━━ TEXT PASSAGE

What happens in a Balint group?
In a Balint Group:
Group participants sit in a circle, with a trained leader or two co-leaders. Clinicians present cases from their own practices. Group members listen to the presenter’s story, then discuss the case, with a focus on the clinician-patient relationship. Each presentation and discussion usually takes about 45 minutes, and groups often meet for 90 minutes.
The presenter tells the group about the case in an informal way, quite briefly, and without notes – because sometimes the way the story is told, including what is left out, can provide valuable clues to the nature of the presenter’s interaction with the patient. The presenter tries to convey the essence of how they experience the interaction with the patient and the atmosphere in the consulting room, to describe anything they are finding difficult and to include their own feelings and reactions.
The presenter is free to choose any patient to present. Often the patient presented will have have elicited strong feelings in the presenter, such as distress, frustration, surprise, difficulty, puzzlement or uncertainty.

━━━━

» **EXPLORE THE MATERIAL**
[1] In the Balint group passage, how long do groups often meet?
[2] Continue the Balint group passage from its final sentence.

━━ INPUT DATA

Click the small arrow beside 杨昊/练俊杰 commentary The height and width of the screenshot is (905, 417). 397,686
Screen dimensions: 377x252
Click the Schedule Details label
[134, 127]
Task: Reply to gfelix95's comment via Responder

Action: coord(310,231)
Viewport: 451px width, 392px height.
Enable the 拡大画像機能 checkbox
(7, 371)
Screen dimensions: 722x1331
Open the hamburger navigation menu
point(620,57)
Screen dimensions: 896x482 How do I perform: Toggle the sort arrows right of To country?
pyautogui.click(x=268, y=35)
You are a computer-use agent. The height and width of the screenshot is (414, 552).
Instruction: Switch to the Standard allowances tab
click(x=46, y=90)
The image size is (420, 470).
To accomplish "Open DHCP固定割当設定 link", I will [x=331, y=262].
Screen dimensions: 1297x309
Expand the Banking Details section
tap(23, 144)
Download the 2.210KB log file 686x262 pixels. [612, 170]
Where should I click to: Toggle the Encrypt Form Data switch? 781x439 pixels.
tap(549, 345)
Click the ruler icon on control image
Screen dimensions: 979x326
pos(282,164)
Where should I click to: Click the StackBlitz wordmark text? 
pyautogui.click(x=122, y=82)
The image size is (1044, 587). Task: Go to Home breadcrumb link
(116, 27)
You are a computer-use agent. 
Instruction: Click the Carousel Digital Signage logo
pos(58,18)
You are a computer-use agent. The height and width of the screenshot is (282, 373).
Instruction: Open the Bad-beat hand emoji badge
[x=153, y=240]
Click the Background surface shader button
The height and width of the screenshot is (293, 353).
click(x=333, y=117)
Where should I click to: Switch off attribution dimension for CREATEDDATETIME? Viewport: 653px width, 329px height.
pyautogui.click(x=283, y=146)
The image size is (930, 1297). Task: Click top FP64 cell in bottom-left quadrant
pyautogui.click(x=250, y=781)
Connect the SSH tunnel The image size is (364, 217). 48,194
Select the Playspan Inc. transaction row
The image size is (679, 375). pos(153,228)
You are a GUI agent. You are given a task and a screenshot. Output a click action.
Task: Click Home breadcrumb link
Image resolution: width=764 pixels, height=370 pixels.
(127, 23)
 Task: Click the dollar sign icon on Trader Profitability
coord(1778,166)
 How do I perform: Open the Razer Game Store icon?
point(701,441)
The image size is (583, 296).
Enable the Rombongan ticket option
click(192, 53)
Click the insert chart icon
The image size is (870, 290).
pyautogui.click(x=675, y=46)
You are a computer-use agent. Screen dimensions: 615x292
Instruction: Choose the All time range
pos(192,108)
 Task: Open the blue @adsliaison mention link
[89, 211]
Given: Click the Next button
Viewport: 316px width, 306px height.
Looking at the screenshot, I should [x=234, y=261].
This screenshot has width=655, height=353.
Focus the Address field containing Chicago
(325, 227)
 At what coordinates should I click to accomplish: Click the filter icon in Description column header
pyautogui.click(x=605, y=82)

━━━━

» **SOLVED PROBLEMS**
[1] Groups often meet for 90 minutes.

[2]
In the group discussion, the group aims to explore the interaction between clinician and patient and to empathise with both of them. The group is encouraged to speculate, without any pressure to be right. The aim is to understand the situation in a deeper way, not to judge, advise, or offer solutions. It is important for the presenter to be protected from interrogation or criticism and to have time to listen and reflect on the group’s contributions. The atmosphere is mutually respectful and non-threatening. There is time to sit with uncertainty and complexity without the pressure to know the answer.
The clinician’s response to the patient often provides valuable clues about the patient’s psychological difficulties. Because of the diversity of group members’ varied personalities, life experiences and blind spots, there may be several ways of understanding the case. The group provides a place to express feelings – both pleasurable and painful. It provides camaraderie, intimacy and support. The presenter may find that in subsequent interactions with the patient, they are less defensive. They may find themselves increasing their repertoire of interventions and finding new approaches to recurring problems.
Participants develop better listening skills, observation skills and empathy. They develop increased self-awareness and capacity to reflect about themselves and they learn how useful it can be to examine their own reactions to patients. They experience the generativity of working as a group which is more than the sum of its parts. They become more creative, divergent and integrative in their thinking. They become more sensitive and skilled in addressing psychological aspects of their patients’ problems. They often develop increased professional satisfaction.